Given data:
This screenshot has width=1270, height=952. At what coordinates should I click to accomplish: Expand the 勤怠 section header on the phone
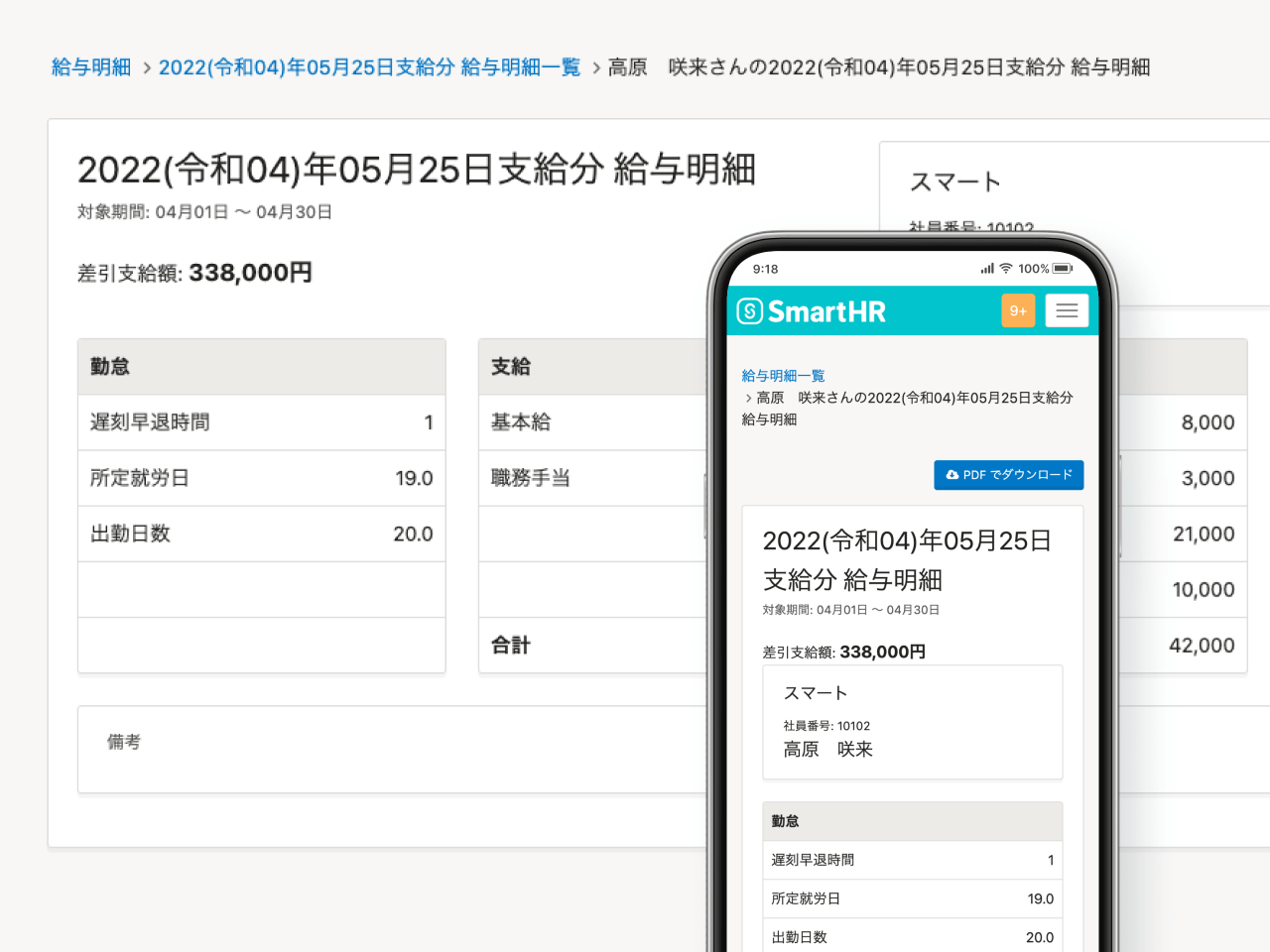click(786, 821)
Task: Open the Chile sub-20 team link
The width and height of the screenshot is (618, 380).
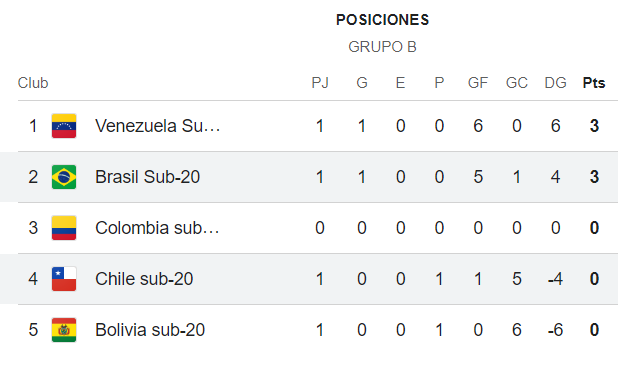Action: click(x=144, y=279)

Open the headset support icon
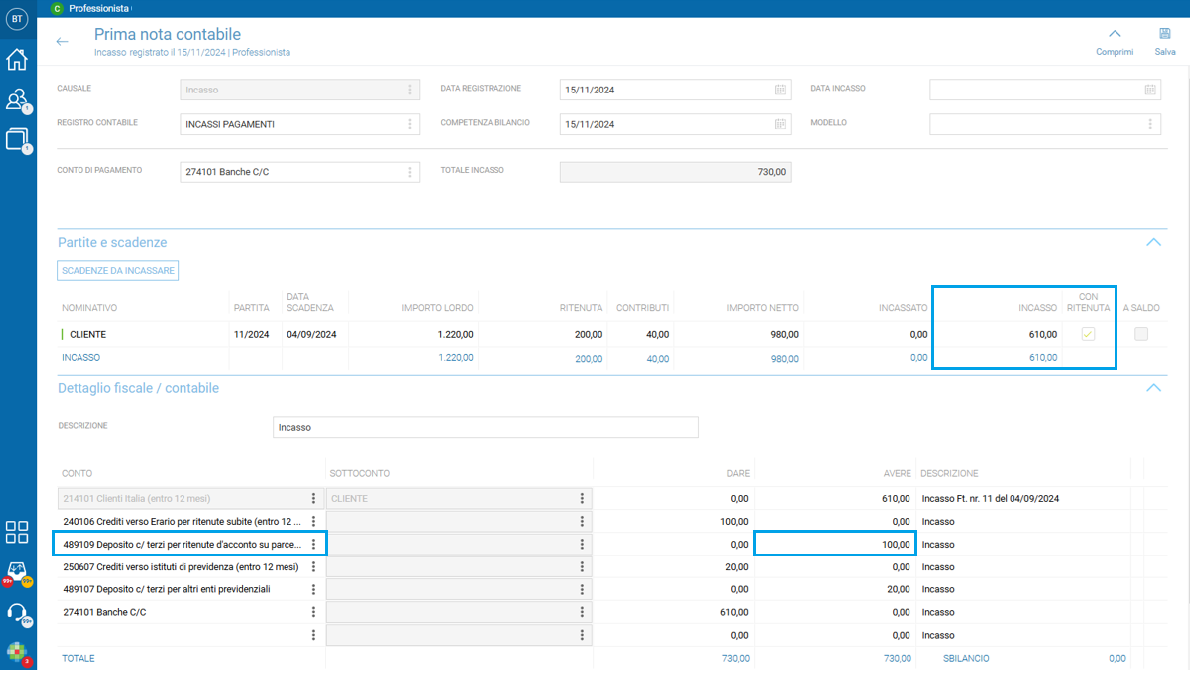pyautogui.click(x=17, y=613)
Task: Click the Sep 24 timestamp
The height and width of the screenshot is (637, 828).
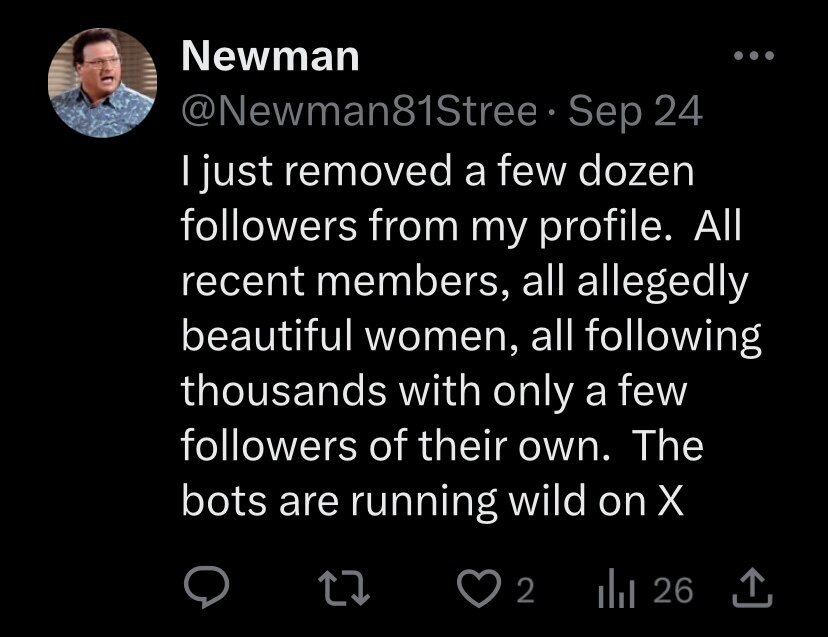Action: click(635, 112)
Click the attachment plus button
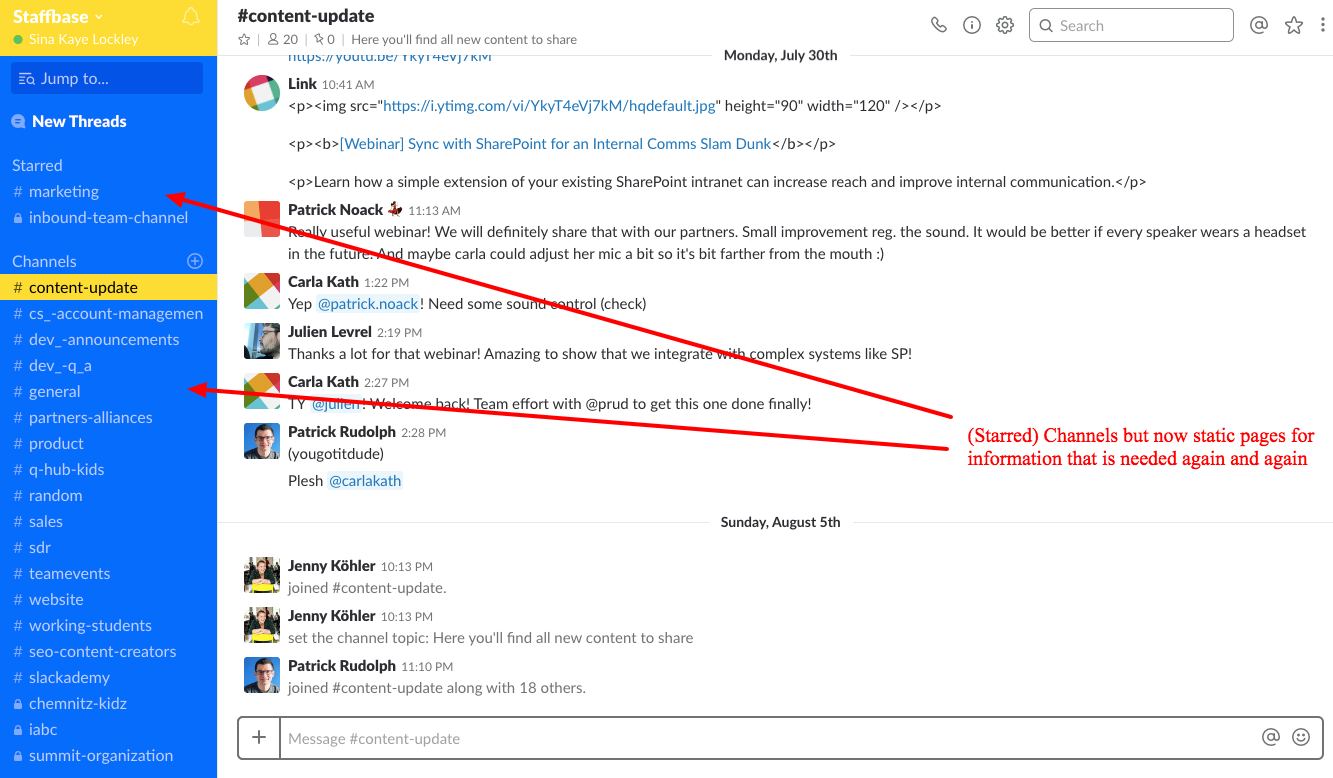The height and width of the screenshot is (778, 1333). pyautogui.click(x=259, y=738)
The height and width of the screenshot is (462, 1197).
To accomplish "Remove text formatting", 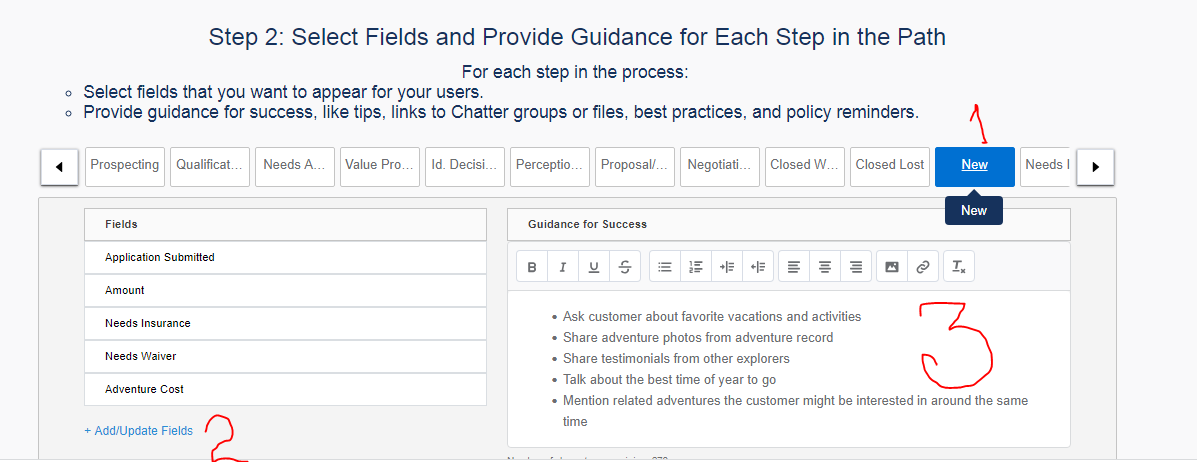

Required work: Scan the lines above, and whenever one holds the string "Task", copy it.

Answer space:
Task: Open the Chile sub-20 team link
Task: Click the Sep 24 timestamp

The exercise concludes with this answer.